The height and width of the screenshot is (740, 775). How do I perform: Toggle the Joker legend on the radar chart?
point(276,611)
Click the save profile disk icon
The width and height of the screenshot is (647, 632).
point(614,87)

### Short task
Reproduce the listing above verbatim, preserving every line in its original order.

### Solved exercise
The height and width of the screenshot is (740, 775). How do I perform: Toggle the Joker legend on the radar chart?
point(276,611)
Click the save profile disk icon
The width and height of the screenshot is (647, 632).
point(614,87)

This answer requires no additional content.